This is called memoization. We check if our cache contains the result of the function call for a given input, and only do the work if absolutely necessary.

Exercise for the reader

Fibonacci numbers are a famous example of a recursive function. The $n$ -th Fibonacci number is defined as $F_n = F_{n - 1} + F_{n - 2}$ , with $F_0 = 0$ and $F_1 = 1$ . You can try implementing a function that computes the $n$ -th Fibonacci number and which uses memoization.
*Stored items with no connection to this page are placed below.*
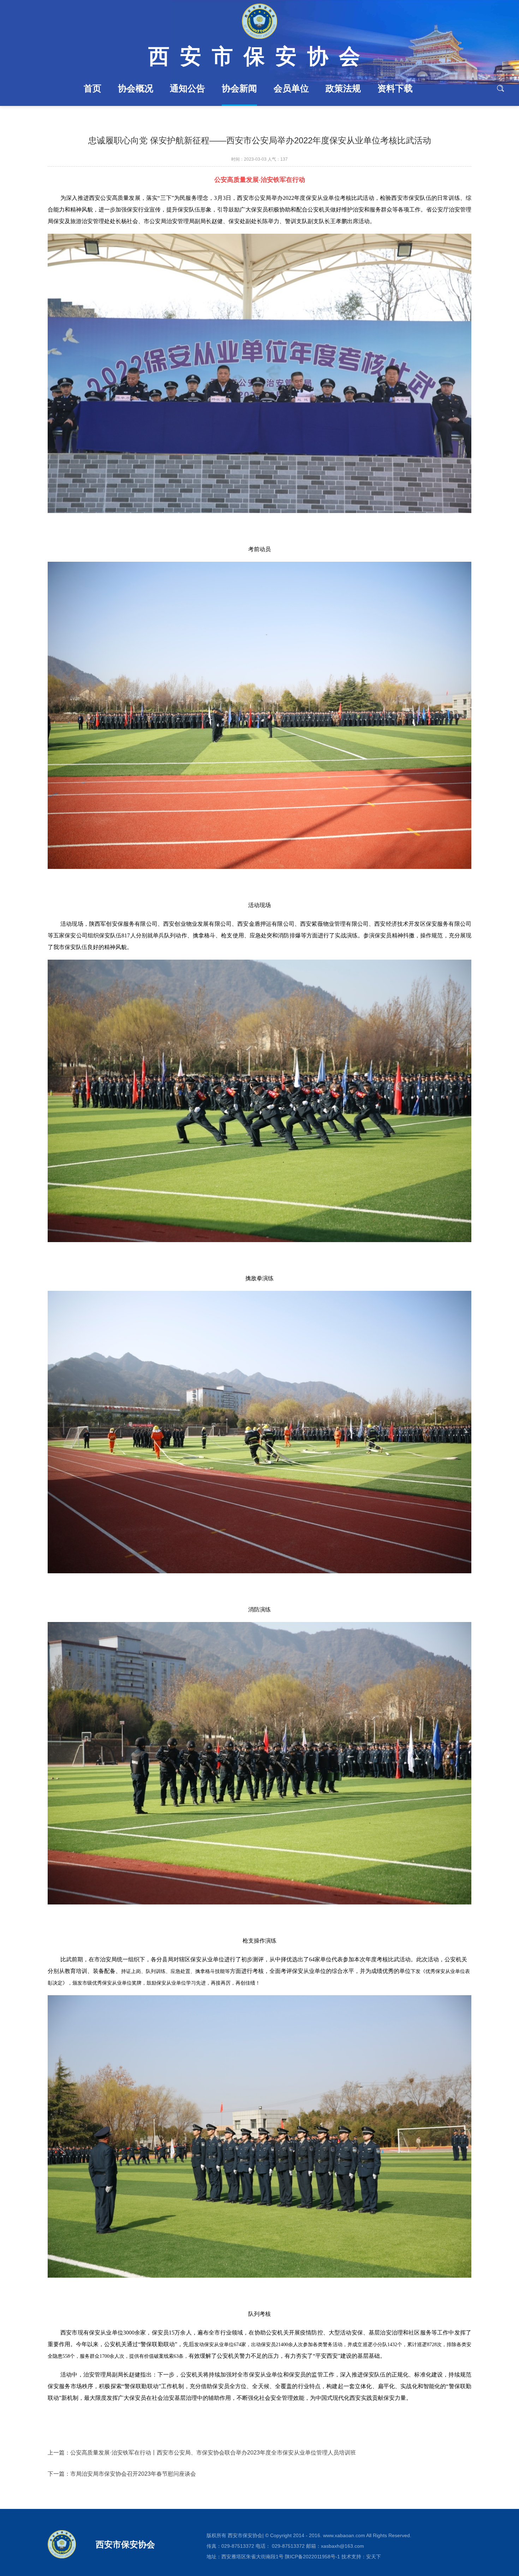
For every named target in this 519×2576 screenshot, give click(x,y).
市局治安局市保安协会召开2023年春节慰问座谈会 (133, 2474)
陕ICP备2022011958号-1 (312, 2556)
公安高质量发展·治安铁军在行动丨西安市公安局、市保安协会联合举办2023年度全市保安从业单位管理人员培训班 (213, 2453)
This approach drastically decreases the amount of calculations we need to do: Because for each card we calculate the result only once, we only need to look at each card once. This means that our algorithm is now $\mathcal{O}(n)$ .

Benchmarks

My solution includes a tiny benchmark that compares the two solutions. It uses time.perfcounter to measure the time each solution takes to run. I ran it on my machine (Ryzen R9 7950X, 64GB RAM⁴) and got the following results:

Part 2 (naive):             (50.370501 seconds)
Part 2 (with memoization):  (0.0506474 seconds)

That’s an improvement by 99.9%!

Closing remarks

This only scratches the surface of algorithms and Big O notation: Typically when analyzing algorithms, we’re interested in best case, average and worst case runtime complexity⁵. We can also look at the ammortized runtime complexity of an algorithm. Moreover, we haven’t considered space complexity yet.

Lastly, Python has the functools.cache decorator to do memoization.

2025-01-21: A previous version of this article gave the wrong increase in runtime. The mistake has been fixed. Thanks to Enric Solé-Farré for catching the error!

Don’t judge this too hard, this is mainly for illustrative purposes. My actual code can be found here. ↩
There was an error in the previous version of the article. It has been fixed now. ↩
This is a very naive implementation of memoization. A better implementation would be to use a dictionary that maps the input to the output, and then use a decorator to memoize the function. I didn’t do this because I wanted to keep the code as simple as possible. Also our function isn’t technically pure anymore because it has side effects (it mutates the cache). ↩
Not that it matters that much. ↩
For example, for sorting, the best case is an already sorted array and the worst case is an array sorted in reverse order. ↩